If the encapsulation of an skb changes then ability to offload checksums
may also change. In particular it may be necessary to perform checksumming
in software.
An example of such a case is where a non-GRE packet is received but
is to be encapsulated and transmitted as GRE.
Another example relates to my proposed support for for packets
that are non-MPLS when received but MPLS when transmitted.
The cost of this change is that the value of the csum variable may be
checked when it previously was not. In the case where the csum variable is
true this is pure overhead. In the case where the csum variable is false it
leads to software checksumming, which I believe also leads to correct
checksums in transmitted packets for the cases described above.
Further analysis:
This patch relies on the return value of can_checksum_protocol()
being correct and in turn the return value of skb_network_protocol(),
used to provide the protocol parameter of can_checksum_protocol(),
being correct. It also relies on the features passed to skb_segment()
and in turn to can_checksum_protocol() being correct.

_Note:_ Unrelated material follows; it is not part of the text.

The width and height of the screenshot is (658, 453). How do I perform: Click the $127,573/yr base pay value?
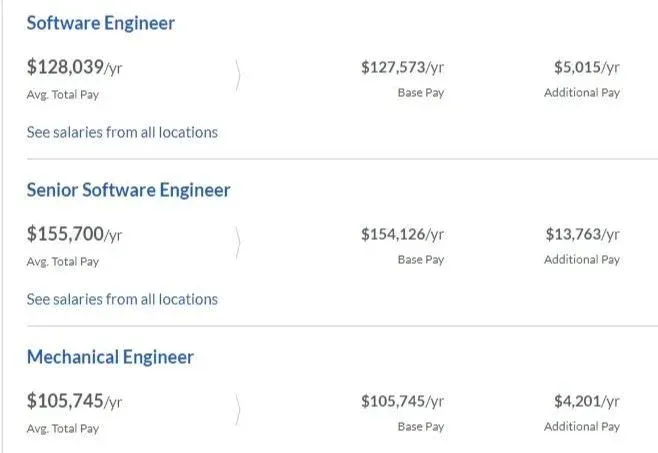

I believe that this problem has not been observed for VLANs because it
appears that almost all drivers, the exception being xgbe, set
vlan_features such that that the checksum offload support for VLAN packets
is greater than or equal to that of non-VLAN packets.
I wonder if the code in xgbe may be an oversight and the hardware does
support checksumming of VLAN packets. If so it may be worth updating the
vlan_features of the driver as this patch will force such checksums to be
performed in software rather than hardware.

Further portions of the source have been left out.